The industrial biosynthesis of RF is a great success of microbial fermentation technology. Despite the fact that industrial RF synthesis is exclusively achieved by fermentation, most of the strains used in the industrial field were isolated by mutagenesis, which made their genomic background ambiguous. Researchers have tried to identify the genes and genetic elements responsible for the RF overproduction phenotype through different techniques, including transcriptome analysis [117] and screening of transposon-tagged mutants [103], as well as the more recently reported integrated whole-genome and transcriptome sequence analysis [118] and metabolic flux analysis [145, 146]. Novel “omics” techniques such as metabolomics may prove useful in revealing further details of the flavin overproduction mechanism. Recently, the European Food Safety Authority (EFSA) Panel on Additives and Products or Substances used in Animal Feed (FEEDAP) delivered a scientific opinion on the RF produced using Bacillus subtilis KCCM-10445 as a feed additive for all animal species. The panel concluded that 80% pure RF poses a risk for the spread of viable cells and DNA of genetically modified strains harboring antibiotic resistance genes [31]. However, FEEDAP could not draw a final conclusion on the risk posed for the user by inhalation of RF [147, 148] or monosodium riboflavin 5′-phosphate [148] produced using A. gossypii. The production strain B. subtilis KCCM-10445 carries four antimicrobial resistance genes, three of which were introduced by genetic modifications. Thus, it is necessary to develop RF overproducing strains by metabolic engineering or genome editing with a clear genetic background, and either with as few as possible, or without antimicrobial resistance genes.

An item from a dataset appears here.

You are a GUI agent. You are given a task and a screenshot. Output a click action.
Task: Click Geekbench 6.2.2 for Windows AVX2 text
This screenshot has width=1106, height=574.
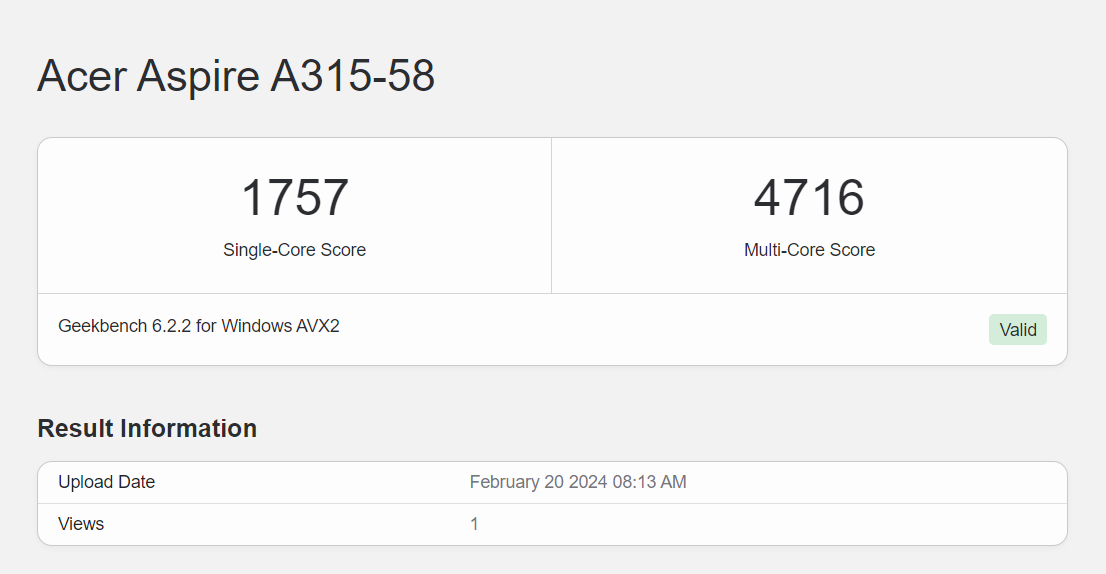pyautogui.click(x=199, y=326)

The industrial-scale synthesis of FMN proceeds via the phosphorylation of RF using nonspecific phosphorylation reagents, which is accompanied by the formation of isomeric FMN byproducts [21]. Consequently, commercial-grade FMN and FAD are much more expensive than RF. Previous work has proven that overexpression of RFK/FMNAT in RF-overproducing strains can lead to the overproduction of FMN and FAD [36-38]. However, the available strains for FMN and FAD production still have significant deficiencies, since they generally produce a mixture of RF, FMN and/or FAD, with a low titer of the latter. These issues remain to be resolved to develop strains that can produce FMN and/or FAD with high yield and purity.